07 November 2012

Article by Ajay Khandhar, Tracey Jessie , Alice DeBoos , Kathy Dalton  and Duncan Fletcher 

Middleton’s Lawyers

Genuine redundancy – Have you really considered all available redeployment options?

Fair Work Australia (FWA) recently found that a Melbourne construction worker was unfairly dismissed, and not genuinely redundant, when a national company terminated his employment because his employer did not fully comply with its obligation to consider all available redeployment options.

Background

J Hutchinson Pty Ltd (Company) is a national company employing over 1,100 people and engaging 2,500 subcontractors, with a turnover of A$1.2 billion. It comprises several regional divisions, with human resources functions dealt with autonomously in each division, including Victoria.

On March 6 this year, the Company dismissed a worker from its Docklands project on the basis that the job he was doing was no longer required.

There was a vacancy or vacancies in the Company’s Queensland operations which the worker could have been engaged to fill.
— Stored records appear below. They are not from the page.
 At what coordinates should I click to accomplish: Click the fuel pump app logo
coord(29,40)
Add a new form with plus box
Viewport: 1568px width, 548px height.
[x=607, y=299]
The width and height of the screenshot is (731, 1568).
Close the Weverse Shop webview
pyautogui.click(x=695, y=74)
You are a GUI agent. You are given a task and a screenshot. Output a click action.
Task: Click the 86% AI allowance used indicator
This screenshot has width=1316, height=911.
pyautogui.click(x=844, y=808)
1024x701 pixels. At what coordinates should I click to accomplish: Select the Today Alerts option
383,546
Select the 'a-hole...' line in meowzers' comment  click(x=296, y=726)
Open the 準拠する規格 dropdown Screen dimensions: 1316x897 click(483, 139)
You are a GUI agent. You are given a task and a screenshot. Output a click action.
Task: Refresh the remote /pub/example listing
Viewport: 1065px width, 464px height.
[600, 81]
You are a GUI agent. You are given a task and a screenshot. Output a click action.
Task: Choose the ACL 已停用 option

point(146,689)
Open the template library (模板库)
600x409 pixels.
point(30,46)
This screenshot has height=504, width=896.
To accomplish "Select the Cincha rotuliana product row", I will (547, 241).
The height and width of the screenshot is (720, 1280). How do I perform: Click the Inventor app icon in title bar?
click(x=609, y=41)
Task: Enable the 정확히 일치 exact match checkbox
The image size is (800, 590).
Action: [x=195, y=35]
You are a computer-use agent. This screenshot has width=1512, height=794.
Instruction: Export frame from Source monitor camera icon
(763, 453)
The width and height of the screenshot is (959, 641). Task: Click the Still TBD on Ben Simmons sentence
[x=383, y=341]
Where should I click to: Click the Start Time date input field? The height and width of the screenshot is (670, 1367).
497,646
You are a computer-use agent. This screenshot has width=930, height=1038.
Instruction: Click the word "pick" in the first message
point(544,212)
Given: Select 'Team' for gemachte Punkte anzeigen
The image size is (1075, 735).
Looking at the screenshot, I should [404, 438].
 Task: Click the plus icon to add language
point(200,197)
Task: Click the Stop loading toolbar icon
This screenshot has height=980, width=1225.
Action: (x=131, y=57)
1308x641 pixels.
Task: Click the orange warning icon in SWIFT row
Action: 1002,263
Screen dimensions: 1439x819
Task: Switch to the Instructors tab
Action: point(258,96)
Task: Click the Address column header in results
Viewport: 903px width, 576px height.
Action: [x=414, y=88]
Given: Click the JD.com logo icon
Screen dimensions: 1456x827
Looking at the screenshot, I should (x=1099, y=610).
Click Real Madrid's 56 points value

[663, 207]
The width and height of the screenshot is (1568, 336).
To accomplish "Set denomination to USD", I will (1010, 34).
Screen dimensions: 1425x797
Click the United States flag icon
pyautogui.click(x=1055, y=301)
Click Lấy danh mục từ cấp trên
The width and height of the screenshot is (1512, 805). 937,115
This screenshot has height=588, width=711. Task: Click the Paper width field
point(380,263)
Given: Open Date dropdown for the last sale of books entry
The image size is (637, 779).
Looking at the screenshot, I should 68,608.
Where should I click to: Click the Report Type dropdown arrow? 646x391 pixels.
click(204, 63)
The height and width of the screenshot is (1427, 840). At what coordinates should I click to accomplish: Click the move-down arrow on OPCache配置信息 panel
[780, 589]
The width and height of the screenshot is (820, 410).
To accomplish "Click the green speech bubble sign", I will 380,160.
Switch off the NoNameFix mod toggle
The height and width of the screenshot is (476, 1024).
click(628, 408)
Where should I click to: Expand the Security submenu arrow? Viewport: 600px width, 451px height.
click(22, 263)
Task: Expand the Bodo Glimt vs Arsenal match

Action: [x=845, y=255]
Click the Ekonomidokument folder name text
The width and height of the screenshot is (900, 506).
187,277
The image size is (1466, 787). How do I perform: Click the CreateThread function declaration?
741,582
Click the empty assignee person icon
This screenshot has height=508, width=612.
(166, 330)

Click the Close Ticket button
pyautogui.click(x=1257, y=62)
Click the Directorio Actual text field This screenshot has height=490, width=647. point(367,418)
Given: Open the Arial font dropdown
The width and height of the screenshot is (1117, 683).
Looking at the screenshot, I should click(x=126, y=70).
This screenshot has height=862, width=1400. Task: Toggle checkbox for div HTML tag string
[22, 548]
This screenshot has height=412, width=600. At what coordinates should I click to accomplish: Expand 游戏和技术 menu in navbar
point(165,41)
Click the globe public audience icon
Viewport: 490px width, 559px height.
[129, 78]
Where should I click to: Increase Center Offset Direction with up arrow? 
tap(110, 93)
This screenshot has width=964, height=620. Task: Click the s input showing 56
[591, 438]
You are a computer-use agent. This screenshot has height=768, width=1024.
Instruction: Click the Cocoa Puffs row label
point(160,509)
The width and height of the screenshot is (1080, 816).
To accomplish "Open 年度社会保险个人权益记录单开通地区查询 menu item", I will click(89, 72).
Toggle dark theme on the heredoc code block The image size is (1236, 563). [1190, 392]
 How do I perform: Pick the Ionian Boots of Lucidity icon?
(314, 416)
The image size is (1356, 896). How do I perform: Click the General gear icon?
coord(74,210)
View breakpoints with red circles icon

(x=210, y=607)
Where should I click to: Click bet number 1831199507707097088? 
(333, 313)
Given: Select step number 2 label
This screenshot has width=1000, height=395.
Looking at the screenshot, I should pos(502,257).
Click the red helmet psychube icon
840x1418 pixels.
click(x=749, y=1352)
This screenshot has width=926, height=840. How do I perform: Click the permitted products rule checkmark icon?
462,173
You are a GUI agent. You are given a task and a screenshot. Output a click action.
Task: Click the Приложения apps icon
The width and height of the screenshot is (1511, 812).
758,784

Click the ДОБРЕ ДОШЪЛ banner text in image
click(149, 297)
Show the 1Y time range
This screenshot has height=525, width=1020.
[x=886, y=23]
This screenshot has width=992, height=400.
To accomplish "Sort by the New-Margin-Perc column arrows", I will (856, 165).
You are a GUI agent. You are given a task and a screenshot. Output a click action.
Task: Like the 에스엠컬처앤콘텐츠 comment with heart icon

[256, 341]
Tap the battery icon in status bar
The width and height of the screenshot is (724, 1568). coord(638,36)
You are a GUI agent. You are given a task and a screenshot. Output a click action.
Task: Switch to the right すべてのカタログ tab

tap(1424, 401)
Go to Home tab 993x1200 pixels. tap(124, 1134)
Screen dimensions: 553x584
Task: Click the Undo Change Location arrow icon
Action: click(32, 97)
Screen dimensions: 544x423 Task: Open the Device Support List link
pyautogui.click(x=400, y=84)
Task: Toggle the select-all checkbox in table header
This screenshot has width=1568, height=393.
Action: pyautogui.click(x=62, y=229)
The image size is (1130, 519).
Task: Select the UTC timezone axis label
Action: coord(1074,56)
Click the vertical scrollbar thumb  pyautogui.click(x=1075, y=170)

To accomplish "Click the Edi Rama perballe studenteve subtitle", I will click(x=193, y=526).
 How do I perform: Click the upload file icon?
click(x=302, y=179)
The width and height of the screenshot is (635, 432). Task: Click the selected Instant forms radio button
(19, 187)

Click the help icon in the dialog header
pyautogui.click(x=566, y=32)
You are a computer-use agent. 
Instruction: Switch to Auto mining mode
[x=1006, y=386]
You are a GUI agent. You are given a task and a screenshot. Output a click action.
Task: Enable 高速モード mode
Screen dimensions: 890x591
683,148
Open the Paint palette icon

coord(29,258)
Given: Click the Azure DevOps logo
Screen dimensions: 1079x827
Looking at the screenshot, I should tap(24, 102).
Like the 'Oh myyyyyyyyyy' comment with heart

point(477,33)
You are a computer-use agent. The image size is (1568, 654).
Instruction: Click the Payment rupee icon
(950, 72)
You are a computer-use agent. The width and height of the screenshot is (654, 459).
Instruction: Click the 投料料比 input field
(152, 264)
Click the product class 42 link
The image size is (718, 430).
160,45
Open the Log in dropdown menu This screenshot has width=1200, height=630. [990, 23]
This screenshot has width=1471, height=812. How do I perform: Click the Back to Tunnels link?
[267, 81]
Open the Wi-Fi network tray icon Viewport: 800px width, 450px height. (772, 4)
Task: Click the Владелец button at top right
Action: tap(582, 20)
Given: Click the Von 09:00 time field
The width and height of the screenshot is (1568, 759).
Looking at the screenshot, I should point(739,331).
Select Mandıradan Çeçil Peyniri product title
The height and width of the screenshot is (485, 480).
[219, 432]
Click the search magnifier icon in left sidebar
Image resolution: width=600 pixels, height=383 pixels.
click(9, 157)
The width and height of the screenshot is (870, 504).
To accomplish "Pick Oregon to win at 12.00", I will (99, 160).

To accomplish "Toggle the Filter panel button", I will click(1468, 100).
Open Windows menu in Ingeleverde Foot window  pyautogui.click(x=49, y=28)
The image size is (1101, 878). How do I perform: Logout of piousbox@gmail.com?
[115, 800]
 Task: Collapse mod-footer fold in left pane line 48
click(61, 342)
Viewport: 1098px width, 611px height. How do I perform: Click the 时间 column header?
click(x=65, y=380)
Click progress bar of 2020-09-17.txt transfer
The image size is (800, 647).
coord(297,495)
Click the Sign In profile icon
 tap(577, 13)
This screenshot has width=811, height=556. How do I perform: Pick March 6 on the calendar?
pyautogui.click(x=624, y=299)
However, this information was not known to the worker’s Victorian managers at the time he was retrenched because they confined their enquiries on redeployment opportunities to the Victorian division.

Redeployment obligations

Section 389(2) of the Fair Work Act 2009 (Cth) provides that:

“A person’s dismissal was not a case of genuine redundancy if it would have been reasonable in all the circumstances for the person to be redeployed within:

  1. the employer’s enterprise; or
  2. the enterprise of an associated entity of the employer.”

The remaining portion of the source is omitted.